# Problem statement
Write out every line of the listing below, without changing a single character.

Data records
◆ ◆ ◆ ◆

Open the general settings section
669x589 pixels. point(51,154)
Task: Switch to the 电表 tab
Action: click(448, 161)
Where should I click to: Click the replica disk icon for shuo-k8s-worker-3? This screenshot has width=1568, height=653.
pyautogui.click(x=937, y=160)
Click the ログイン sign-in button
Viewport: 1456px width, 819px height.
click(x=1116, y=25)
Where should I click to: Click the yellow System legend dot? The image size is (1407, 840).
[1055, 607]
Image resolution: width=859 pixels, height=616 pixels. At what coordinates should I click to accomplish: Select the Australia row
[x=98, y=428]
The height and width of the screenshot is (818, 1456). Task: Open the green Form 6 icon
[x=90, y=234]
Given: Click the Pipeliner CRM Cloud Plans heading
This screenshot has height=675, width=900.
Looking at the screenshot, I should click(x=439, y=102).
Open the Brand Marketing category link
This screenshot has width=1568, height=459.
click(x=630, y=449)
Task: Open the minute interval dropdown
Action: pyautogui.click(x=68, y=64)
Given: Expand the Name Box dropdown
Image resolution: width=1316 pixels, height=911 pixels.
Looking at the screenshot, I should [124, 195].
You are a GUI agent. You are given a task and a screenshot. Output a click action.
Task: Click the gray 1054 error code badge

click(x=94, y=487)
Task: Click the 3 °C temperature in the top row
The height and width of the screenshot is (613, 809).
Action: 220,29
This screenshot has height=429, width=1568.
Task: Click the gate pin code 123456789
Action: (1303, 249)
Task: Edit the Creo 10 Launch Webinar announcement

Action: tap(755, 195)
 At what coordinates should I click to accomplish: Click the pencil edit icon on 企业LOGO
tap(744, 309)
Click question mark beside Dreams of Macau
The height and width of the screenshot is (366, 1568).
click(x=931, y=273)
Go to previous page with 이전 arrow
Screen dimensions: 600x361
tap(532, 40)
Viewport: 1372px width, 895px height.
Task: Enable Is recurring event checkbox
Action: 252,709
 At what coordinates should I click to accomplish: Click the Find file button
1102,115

◆ ◆ ◆ ◆

# Written answer
Open the general settings section
669x589 pixels. point(51,154)
Task: Switch to the 电表 tab
Action: click(448, 161)
Where should I click to: Click the replica disk icon for shuo-k8s-worker-3? This screenshot has width=1568, height=653.
pyautogui.click(x=937, y=160)
Click the ログイン sign-in button
Viewport: 1456px width, 819px height.
click(x=1116, y=25)
Where should I click to: Click the yellow System legend dot? The image size is (1407, 840).
[1055, 607]
Image resolution: width=859 pixels, height=616 pixels. At what coordinates should I click to accomplish: Select the Australia row
[x=98, y=428]
The height and width of the screenshot is (818, 1456). Task: Open the green Form 6 icon
[x=90, y=234]
Given: Click the Pipeliner CRM Cloud Plans heading
This screenshot has height=675, width=900.
Looking at the screenshot, I should click(x=439, y=102).
Open the Brand Marketing category link
This screenshot has width=1568, height=459.
click(x=630, y=449)
Task: Open the minute interval dropdown
Action: pyautogui.click(x=68, y=64)
Given: Expand the Name Box dropdown
Image resolution: width=1316 pixels, height=911 pixels.
Looking at the screenshot, I should [124, 195].
You are a GUI agent. You are given a task and a screenshot. Output a click action.
Task: Click the gray 1054 error code badge

click(x=94, y=487)
Task: Click the 3 °C temperature in the top row
The height and width of the screenshot is (613, 809).
Action: 220,29
This screenshot has height=429, width=1568.
Task: Click the gate pin code 123456789
Action: (1303, 249)
Task: Edit the Creo 10 Launch Webinar announcement

Action: tap(755, 195)
 At what coordinates should I click to accomplish: Click the pencil edit icon on 企业LOGO
tap(744, 309)
Click question mark beside Dreams of Macau
The height and width of the screenshot is (366, 1568).
click(x=931, y=273)
Go to previous page with 이전 arrow
Screen dimensions: 600x361
tap(532, 40)
Viewport: 1372px width, 895px height.
Task: Enable Is recurring event checkbox
Action: 252,709
 At what coordinates should I click to accomplish: Click the Find file button
1102,115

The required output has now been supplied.